5. Sejarah Kurikulum di Indonesia

Pergantian kurikulum di Indonesia sudah merupakan hal yang biasa dalam dunia pendidikan. Menurut Widijanto dalam forum Mangunwijaya VII 2013 jika dilihat dari sejarah perkembangan kurikulum, Indonesia sudah mengalami hingga sepuluh kali pergantian kurikulum. Pada zaman Orde Lama terdapat tiga kurikulum yaitu: tahun 1947, tahun 1952, dan tahun 1964. Di zaman Orde Baru lahir empat kurikulum: tahun 1968, tahun 1975, tahun 1984, dan tahun 1994. Saat masa reformasi lahir kembali dua kurikulum: tahun 2004 dan tahun 2006. Tidak hanya berhenti pada kurikulum tahun 2006 atau yang sering didengar dengan istilah KTSP Kurikulum Tingkat Satuan Pendidikan, kini kurikulum di Indonesia sudah mulai bergeser ke Kurikulum 2013. Adanya pergantian kurikulum yang terjadi berulang kali adalah karena keinginan pemerintah untuk mengevaluasi kurikulum pendidikan nasional.

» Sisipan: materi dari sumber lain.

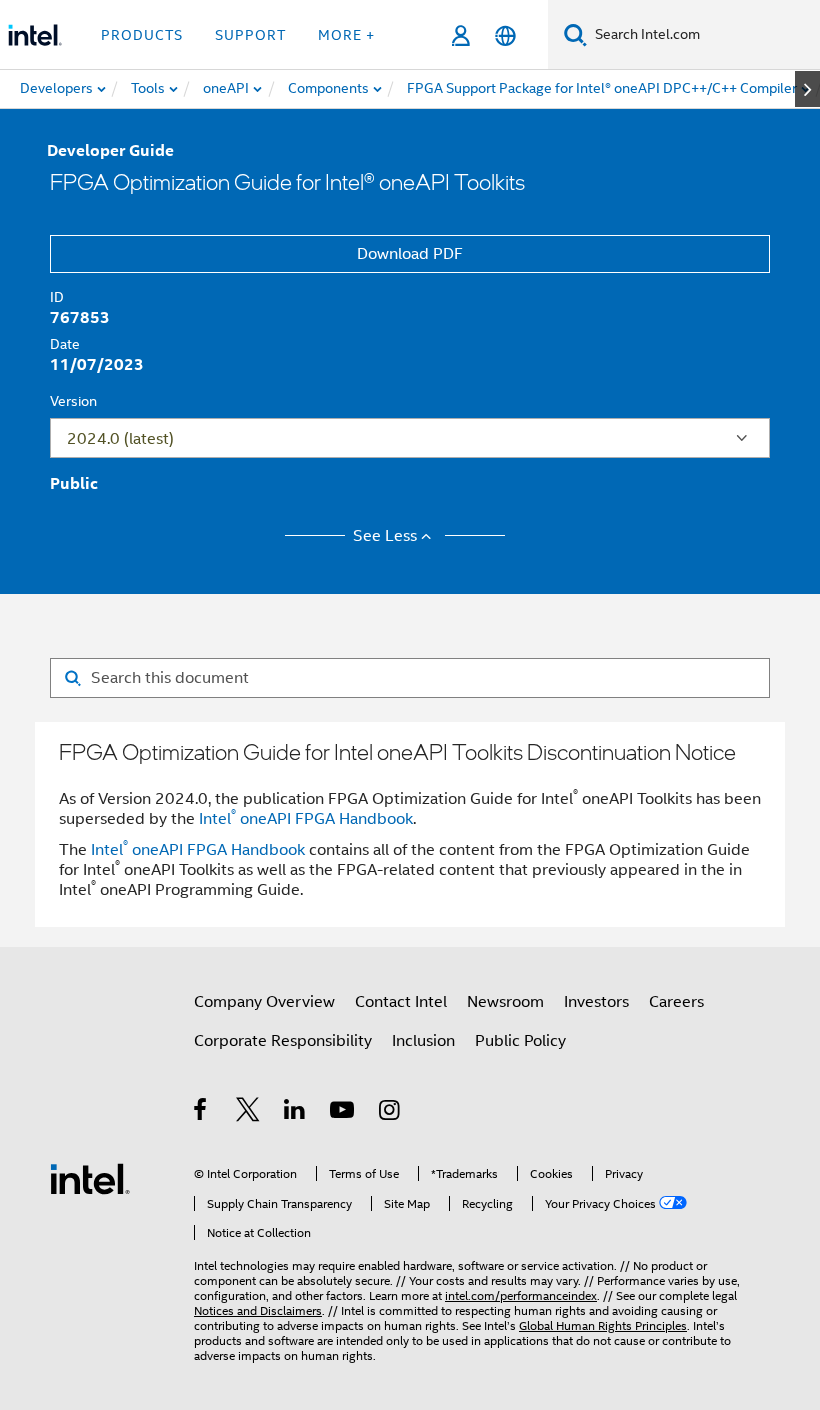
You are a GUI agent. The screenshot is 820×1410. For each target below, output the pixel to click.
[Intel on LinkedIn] (295, 1113)
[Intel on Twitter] (248, 1113)
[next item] (807, 89)
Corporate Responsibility (283, 1041)
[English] (505, 35)
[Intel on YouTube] (343, 1113)
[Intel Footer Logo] (90, 1178)
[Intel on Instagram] (390, 1113)
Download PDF (410, 254)
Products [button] (142, 35)
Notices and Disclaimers (258, 1310)
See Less (385, 536)
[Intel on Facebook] (201, 1113)
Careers (676, 1002)
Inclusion (423, 1041)
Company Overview (264, 1002)
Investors (596, 1002)
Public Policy (520, 1041)
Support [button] (250, 35)
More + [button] (346, 35)
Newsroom (505, 1002)
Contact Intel (401, 1002)
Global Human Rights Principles (603, 1325)
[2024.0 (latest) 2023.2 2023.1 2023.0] (410, 438)
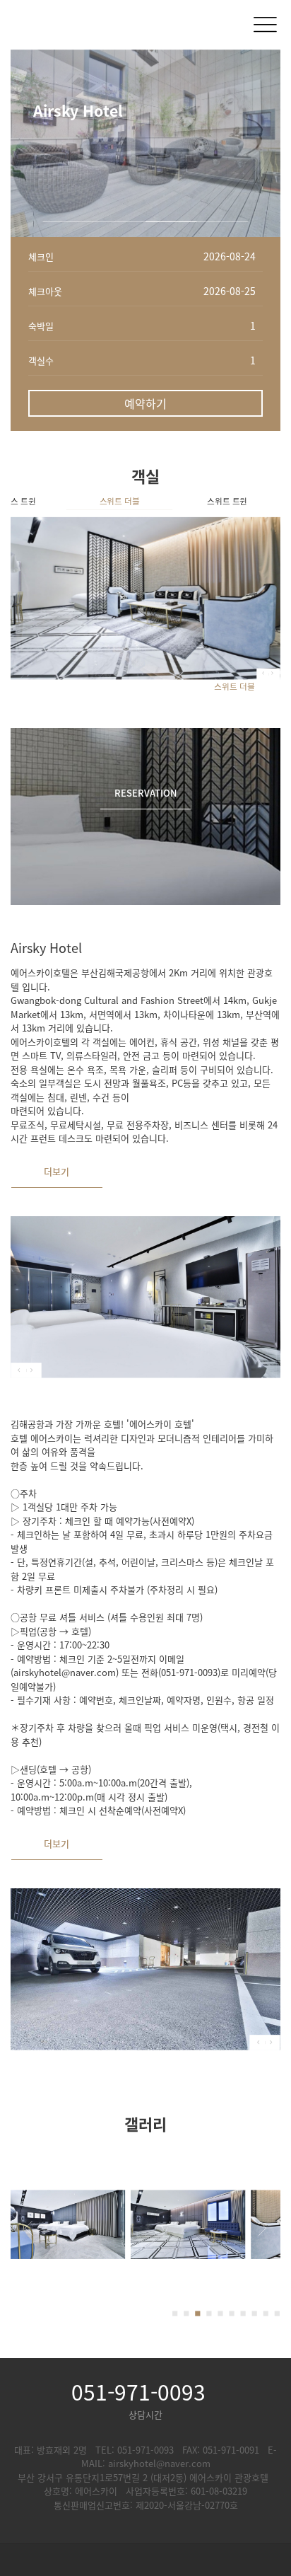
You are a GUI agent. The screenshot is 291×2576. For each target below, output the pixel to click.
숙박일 (41, 326)
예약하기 (145, 403)
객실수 (41, 360)
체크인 (41, 256)
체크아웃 (45, 291)
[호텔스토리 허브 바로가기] (145, 2560)
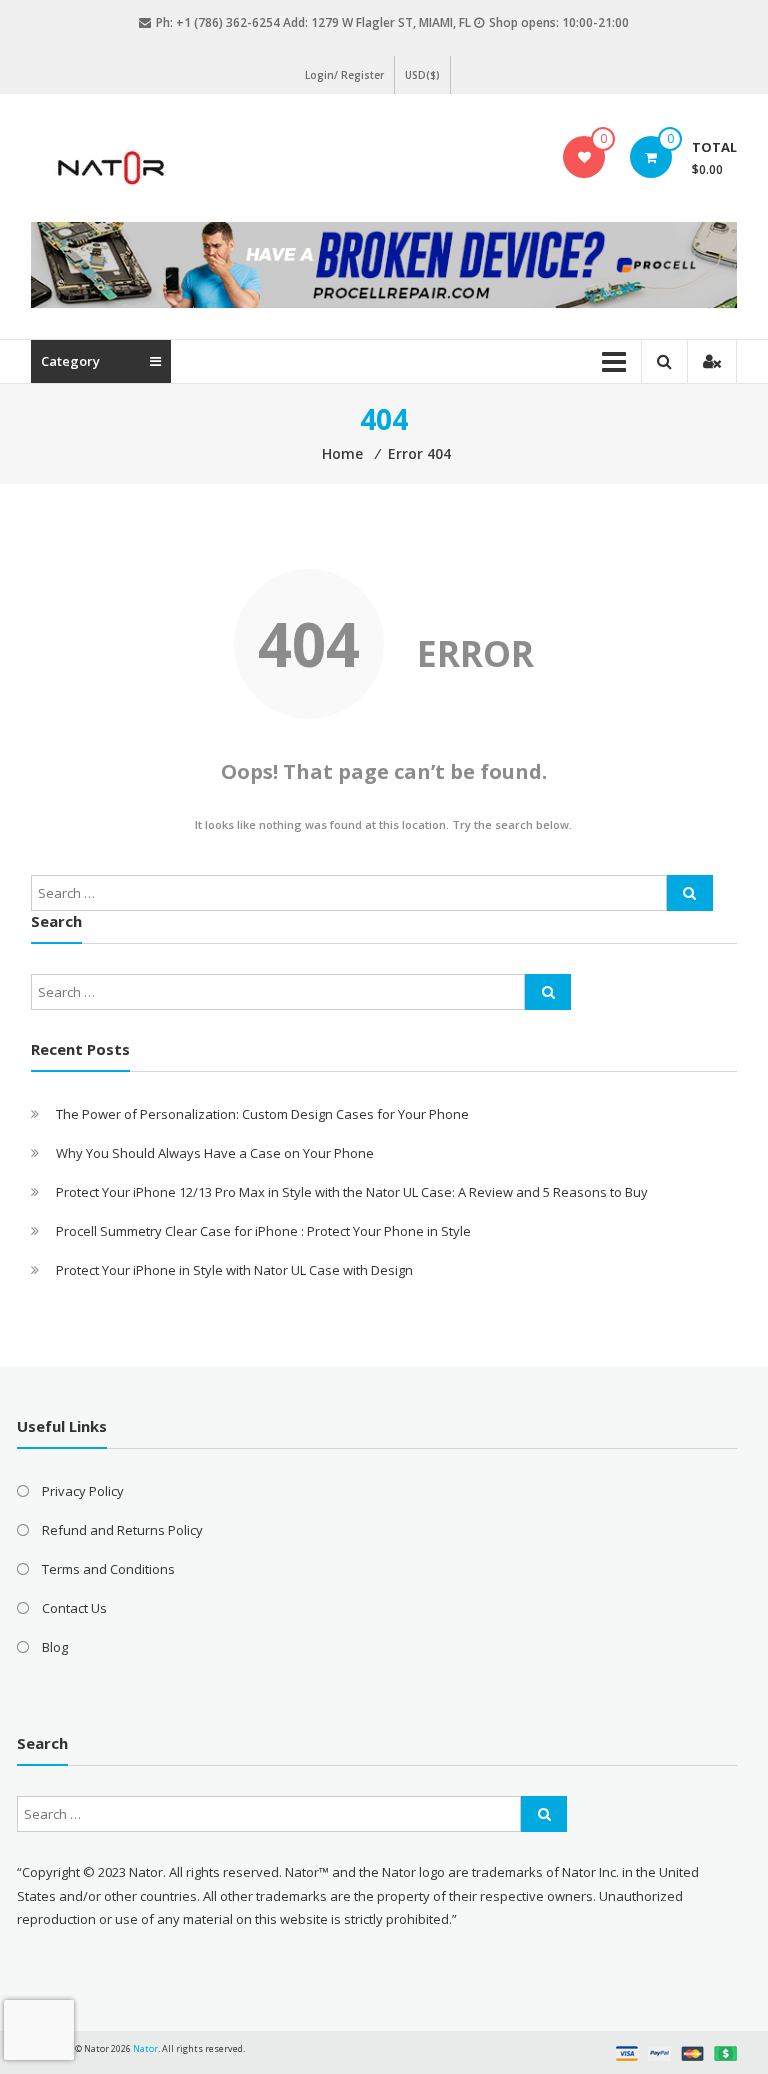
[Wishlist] (584, 157)
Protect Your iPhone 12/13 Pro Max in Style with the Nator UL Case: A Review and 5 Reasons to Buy (352, 1192)
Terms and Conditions (108, 1569)
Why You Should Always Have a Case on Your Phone (215, 1153)
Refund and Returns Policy (122, 1530)
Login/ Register (344, 75)
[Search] (690, 893)
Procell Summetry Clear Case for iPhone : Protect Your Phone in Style (263, 1231)
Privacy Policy (83, 1491)
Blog (55, 1647)
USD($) (422, 75)
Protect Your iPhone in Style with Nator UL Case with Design (234, 1270)
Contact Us (74, 1608)
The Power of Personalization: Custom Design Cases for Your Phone (262, 1114)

Evaluasi dimaksudkan agar pembelajaran lebih efektif Nuh, 2012 dalam Forum Mangunwijaya, 2013. Penerapan Kurikulum 2013 dilaksanakan secara terbatas dan bertahap, mulai tahun ajaran 2013 Juli 2013 pada jenjang pendidikan dasar dan menengah, dimulai di kelas I dan IV untuk SD, kelas VII SMP, dan kelas IX SMA Mulyasa, 2014: 9. Berubahnya Kurikulum 2006 KTSP ke Kurikulum 2013 adalah bertujuan untuk memperbaiki sistem pendidikan yang ada di Indonesia. Melihat dari pergantian Kurikulum yang berulang kali dilakukan di Indonesia, maka dapat disimpulkan bahwa adanya pergantian Kurikulum sebenarnya bertujuan untuk menciptakan kualitas pendidikan yang lebih baik. Jika kualitas pendidikan sudah baik, tentu masa depan bangsa ini akan menjadi lebih baik lagi dan tidak menutup kemungkinan untuk dapat menciptakan lulusan- lulusan yang berkompeten dan siap bersaing.

6. Kurikulum 2013

Kurikulum 2013 merupakan tindak lanjut dari Kurikulum Berbasis Kompetensi KBK yang pernah diujikan pada tahun 2004 Mulyasa, 2014. Landasan yang digunakan sebagai pijakan pada pengembangan kurikulum 2013 secara eksplisit menganut pendekatan terintegrasi melalui pendekatan tematik Sundayana, 2014. Adapun keunggulan dari kurikulum 2013 menurut Mulyasa 2014 adalah, pertama: kurikulum 2013 menggunakan pendekatan yang bersifat alamiah kontekstual, karena berangkat, berfokus, dan bermuara pada hakekat peserta didik untuk mengembangkan berbagai kompetensi sesuai dengan potensinya masing-masing. Peserta didik merupakan subjek belajar dan proses belajar berlangsung secara alamiah dalam bentuk kerja dan mengalami berdasarkan kompetensi tertentu. Kedua: kurikulum 2013 yang berbasis karakter dan kompetensi boleh jadi mendasari pengembangan kemampuan-kemampuan lain. Penguasaan ilmu pengetahuan, dan keahlian tertentu dalam suatu pekerjaan, kemampuan memecahkan masalah dalam kehidupan sehari-hari, serta pengembangan aspek- aspek kepribadian dapat dilakukan secara optimal berdasarkan standar kompetensi tertentu. Ketiga: ada bidang-bidang studi atau mata pelajaran tertentu yang dalam pengembangannya lebih tepat menggunakan pendekatan kompetensi, terutama yang berkaitan dengan keterampilan. Berdasarkan hal di atas, maka dapat dikatakan bahwa Kurikulum 2013 menekankan pada pembelajaran yang berorientasi pada peserta didik dengan menggunakan pendekatan yang bersifat kontekstual, menekankan pendidikan karakter pada siswa, dan mengembangkan keterampilan siswa sesuai dengan kemampuan yang dimilikinya.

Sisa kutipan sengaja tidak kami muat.